Zulip Cloud availability incident

Incident Report for Zulip Cloud

Postmortem

Starting at 2025-01-23 09:24 UTC, Zulip Cloud began to experience an intermittent outage; users may have seen “Server error” responses when attempting to access Zulip, or slower responses if they succeeded.

These intermittent effects were caused by Zulip Cloud running out of memory as it attempted to process and respond to a very small number of requests which were extremely memory-intensive. Parts of the Zulip Cloud service automatically restarted to handle this memory pressure, with varying impacts — at its worst, this caused a complete outage from 09:46 UTC to 09:55 UTC.

Starting at 12:04 UTC, Zulip Cloud began to have difficulty responding to the volume of users' requests, and began serving “Server error” responses more consistently, due to being over capacity. This may have been triggered by our attempts to diagnose the memory issues; we are still investigating the contributing causes to this.

This outage lasted until 12:57 UTC, when we restored service by temporarily disabling the user presence API endpoints which were contributing the most load to the system; this allowed users to load their Zulip Cloud accounts. After access patterns stabilized, we re-enabled the user presence API.

At 15:50, we identified the bot messages that had caused the original out-of-memory issues, mitigated their contribution by deleting them, and conveyed that information to owners of the affected organization. This addressed the immediate risk of the intermittent outages that started the incident.

**Your task**
Summarize the incident report in two sentences. The items that follow have no connection to the incident report.

**Recorded information**
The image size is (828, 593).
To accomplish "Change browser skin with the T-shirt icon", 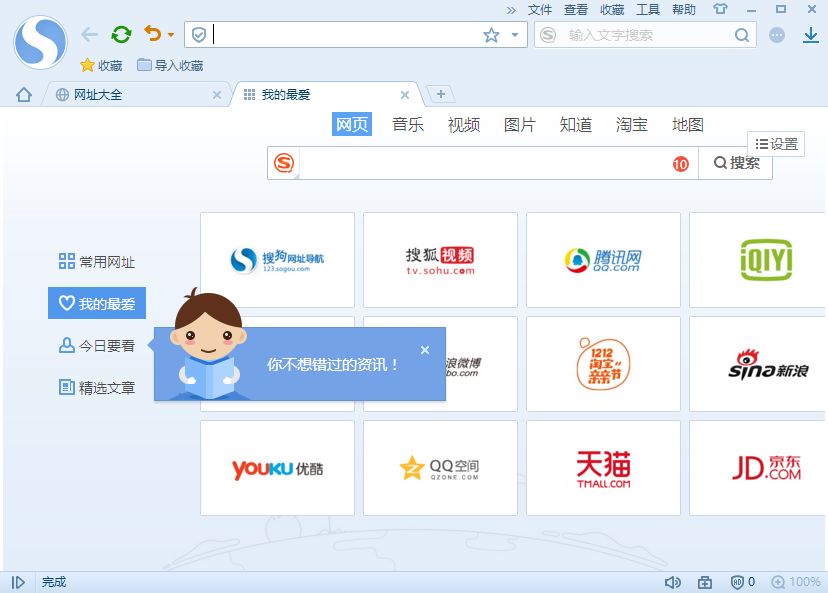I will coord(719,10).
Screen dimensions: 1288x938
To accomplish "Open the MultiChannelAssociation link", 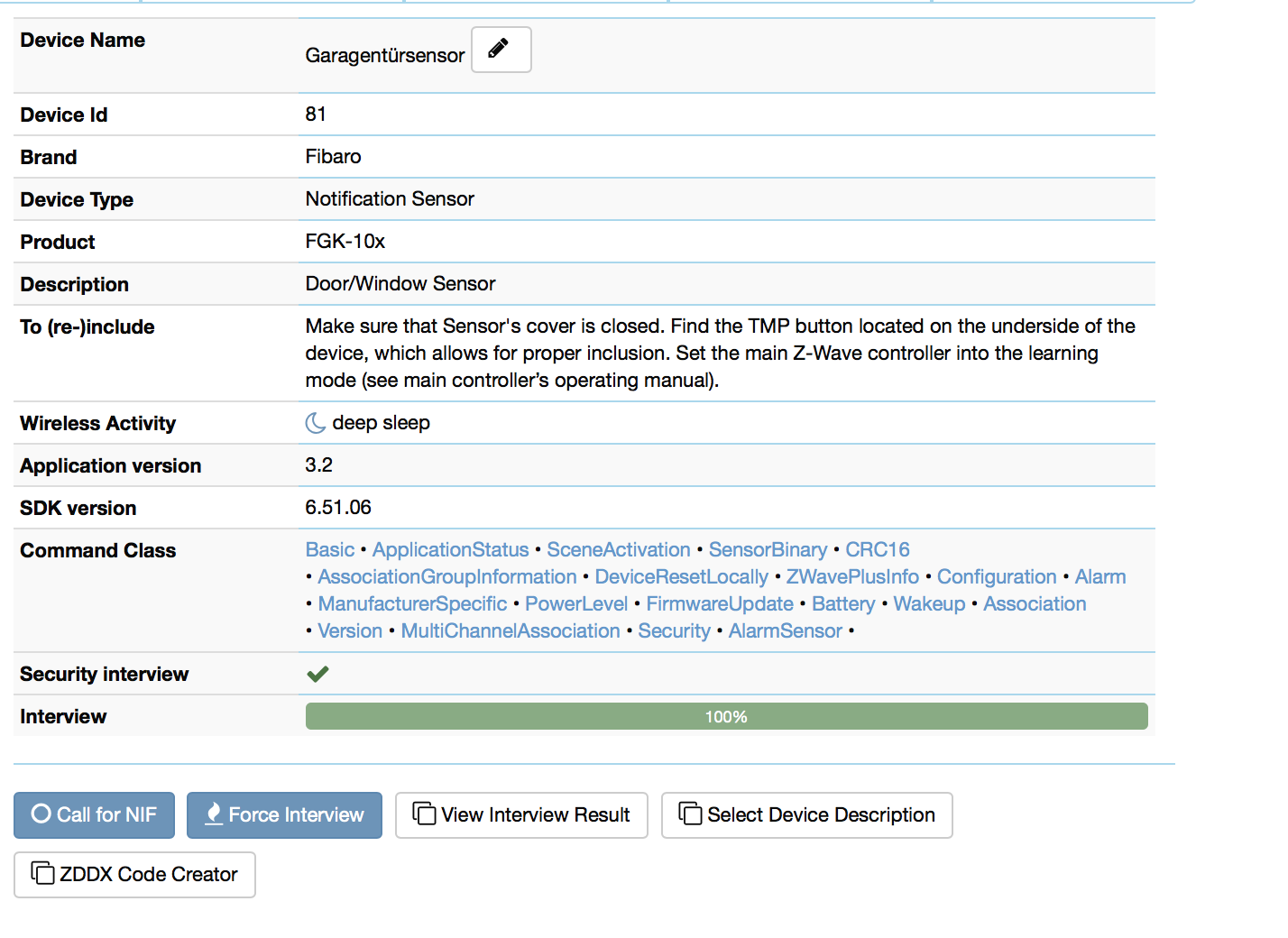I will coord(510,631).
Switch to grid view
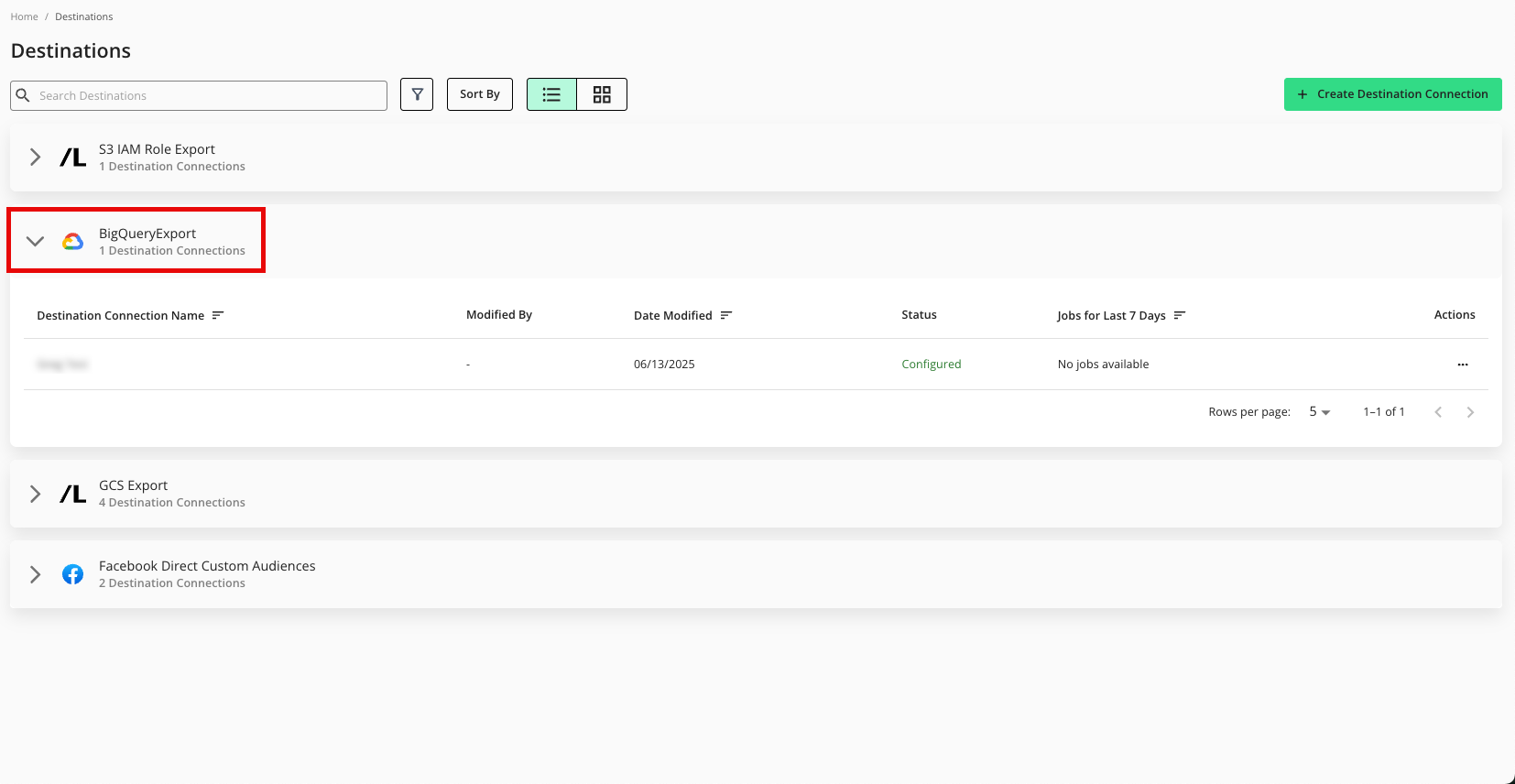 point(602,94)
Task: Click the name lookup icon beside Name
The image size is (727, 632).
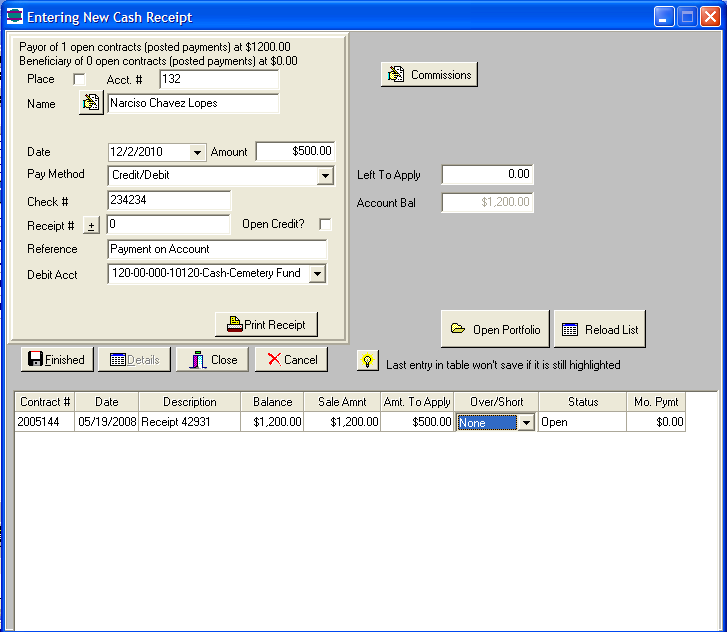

* * *

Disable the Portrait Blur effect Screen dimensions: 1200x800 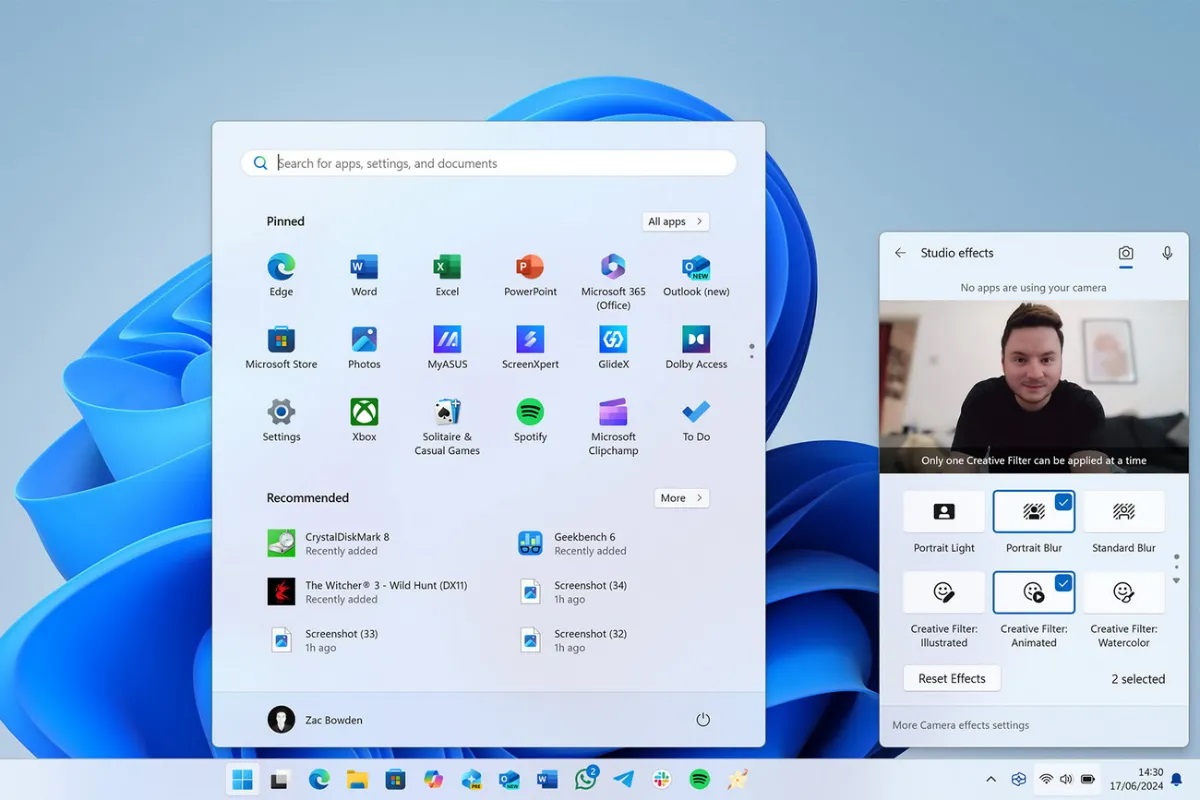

--

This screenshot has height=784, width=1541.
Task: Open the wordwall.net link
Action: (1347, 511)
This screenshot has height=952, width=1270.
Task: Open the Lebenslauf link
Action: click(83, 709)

**Answer box**
Starting at 09:24 UTC on 2025-01-23, Zulip Cloud had intermittent outages because a very small number of extremely memory-intensive requests made it run out of memory, at worst causing a complete outage from 09:46 to 09:55 UTC. From 12:04 to 12:57 UTC the service was over capacity and served "Server error" responses until the user presence API endpoints were temporarily disabled, and at 15:50 the bot messages behind the original memory issues were identified and deleted.